Table 2 Overview of the proteins in human and bovine milk and their proposed bioactive functions*

Fig. 4 Basal glycaemia (a) and area under the postprandial time-course curve (AUC) of glucose response above basal values (b) in breast-fed, formula-fed and low-protein formula-fed piglets. Piglets were either breast-fed (BF) or formula-fed from day 7 to day 28 of life with a standard formula (FF) or a low-protein formula providing the same level of protein as sows' milk (LP-FF). Values are means, with standard errors represented by vertical bars. Basal glycaemia was lower in BF piglets than in FF piglets and reducing the protein content of the formula restored the glycaemia to the level of the BF piglets. Postprandial glucose AUC was higher in BF compared with formula-fed piglets, whatever the protein content of the formula (FF and LP-FF). * Mean value was significantly different from that of the FF group (P < 0·05).

Fig. 5 Area under the postprandial time-course curve (AUC) of insulin (a), glucagon-like peptide-1 (GLP-1) (b) and glucose-dependent insulinotropic polypeptide (GIP) (c) responses above basal values in breast-fed, formula-fed and low-protein formula-fed piglets. Piglets were either breast-fed (BF) or formula-fed from day 7 to day 28 of life with a standard formula (FF) or a low-protein formula providing the same level of protein as sows' milk (LP-FF). Values are means, with standard errors represented by vertical bars. The diet did not modify postprandial insulin concentration. FF piglets had higher postprandial GLP-1 and GIP concentrations than BF piglets and lowering the protein content of the formula normalised postprandial GLP-1 and GIP concentrations compared with BF piglets. * Mean value was significantly different from that of the FF group (P < 0·05).
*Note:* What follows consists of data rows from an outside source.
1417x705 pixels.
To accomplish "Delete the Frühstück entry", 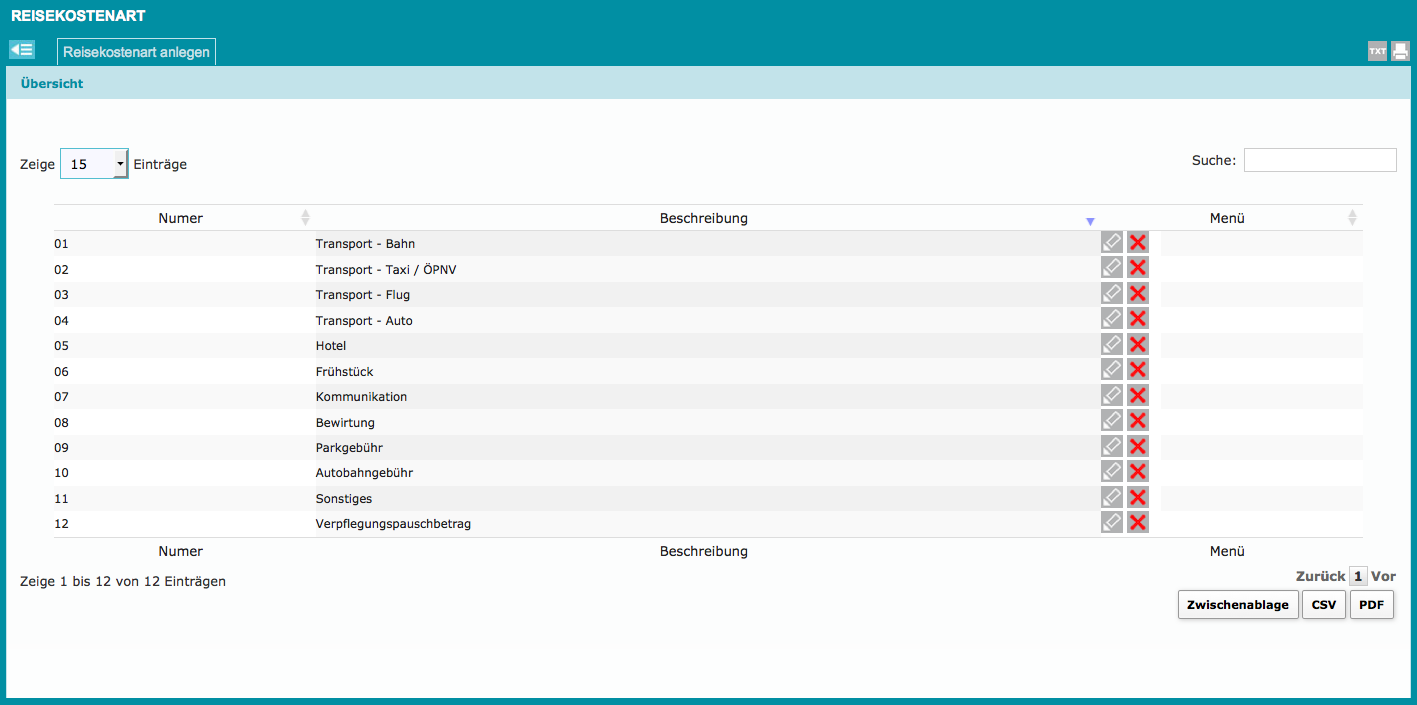I will pyautogui.click(x=1137, y=370).
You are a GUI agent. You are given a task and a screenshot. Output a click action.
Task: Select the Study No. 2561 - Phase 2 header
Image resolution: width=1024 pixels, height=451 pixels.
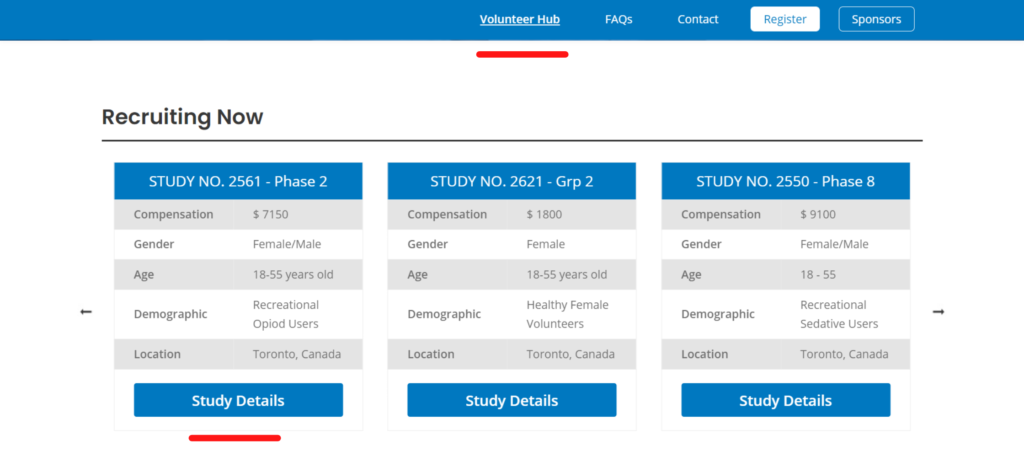[x=238, y=181]
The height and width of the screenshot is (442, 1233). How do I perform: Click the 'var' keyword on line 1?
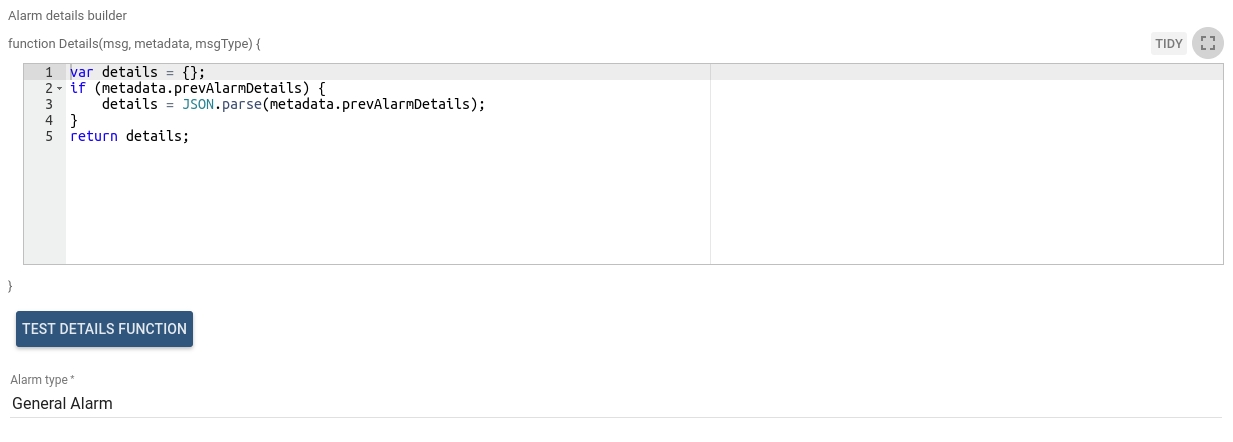point(82,73)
For ethical reasons, no information comparing pancreas development in breast-fed v. formula-fed infants is available, even though differences in insulin secretion have been demonstrated. Similarly there are no data from experimental animal studies. In piglets aged 28 d, we recently found a higher percentage of endocrine tissue due to a higher diameter of the islets in suckled compared with formula-fed piglets (S Blat, A Morise, A Sauret, C Magliola, K Macé, I Le Huërou-Luron and B Sève, unpublished results). This was associated with the higher postprandial glycaemia in suckled v. formula-fed piglets described above.
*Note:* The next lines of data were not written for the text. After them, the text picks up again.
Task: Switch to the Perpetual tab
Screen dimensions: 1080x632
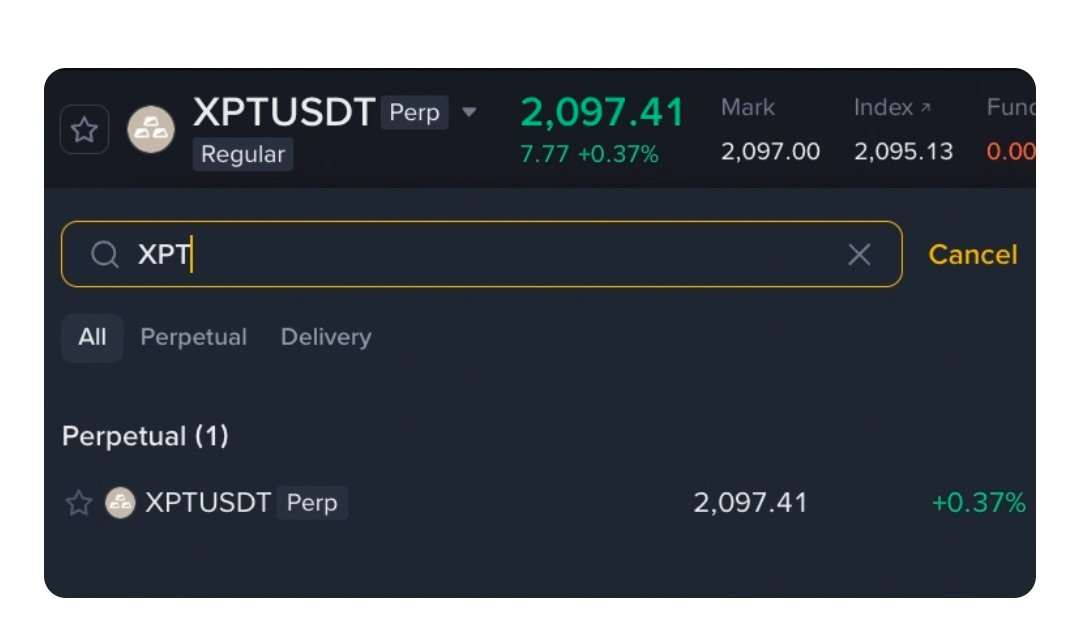Action: point(193,337)
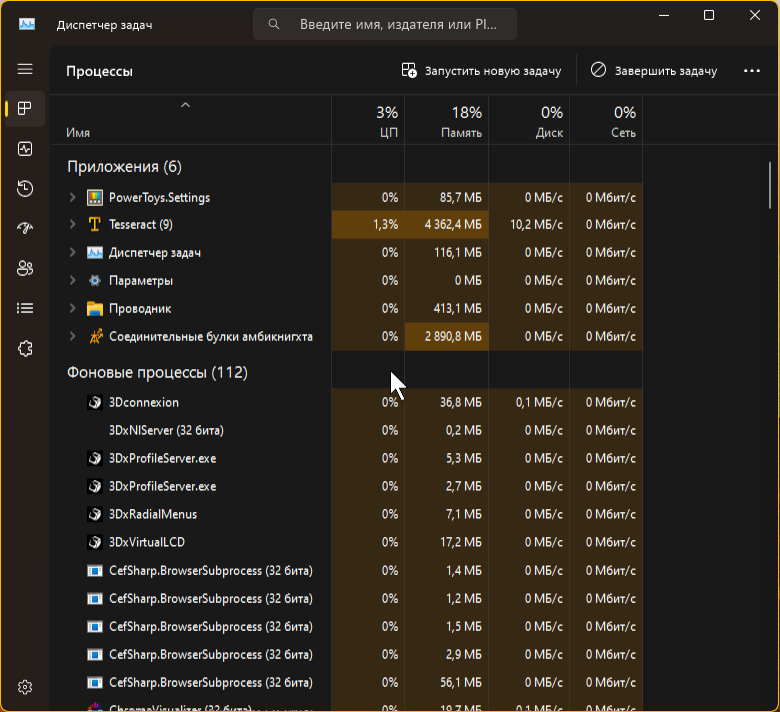Open the App history sidebar icon
Screen dimensions: 780x712
tap(25, 189)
Towards improved formula to avoid disadvantageous formula-feeding impact on intestinal and pancreatic structure and functions

Protein content

Cows' milk protein is the major source of protein in an infant formula. Present recommendations set a minimum protein quantity of 0·43 g/100 kJ (1·8 g/100 kcal), similar to human breast milk. However, due to differences in protein and amino acid digestibility, bioavailability and efficiency of utilisation between human milk and formula, the amount of protein per energy content is generally higher in formula than in human milk to meet the protein and amino acid requirements of infants (up to 0·60 g/100 kJ (2·5 g/100 kcal) for the formula), i.e. up to 40 % more protein(Reference Jost, Maire and Maynard83, Reference Macé, Steenhout, Klassen, Rigo and Ziegler84). The present tendency is to reduce protein content in formulas towards the minimal level, but its impact on intestinal function has not been investigated.
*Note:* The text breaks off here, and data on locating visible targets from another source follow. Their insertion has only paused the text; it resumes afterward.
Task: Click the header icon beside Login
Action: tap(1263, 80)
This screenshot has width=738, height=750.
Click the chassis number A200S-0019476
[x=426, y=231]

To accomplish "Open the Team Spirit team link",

Using the piglet model, we observed that reducing the protein content of formula towards sows' milk protein level prevented the trophic effect of a standard formula containing 50 % more protein than sows' milk observed in the jejunum (Fig. 2; I Le Huërou-Luron, G Boudry, A Morise and B Sève, unpublished results) but did not modify the effect of formula-feeding on epithelial barrier function (Fig. 3; G Boudry, A Morise, B Sève and I Le Huërou-Luron, unpublished results). It also changed the intestinal lactase and pancreatic trypsin activities towards a maternal milk profile.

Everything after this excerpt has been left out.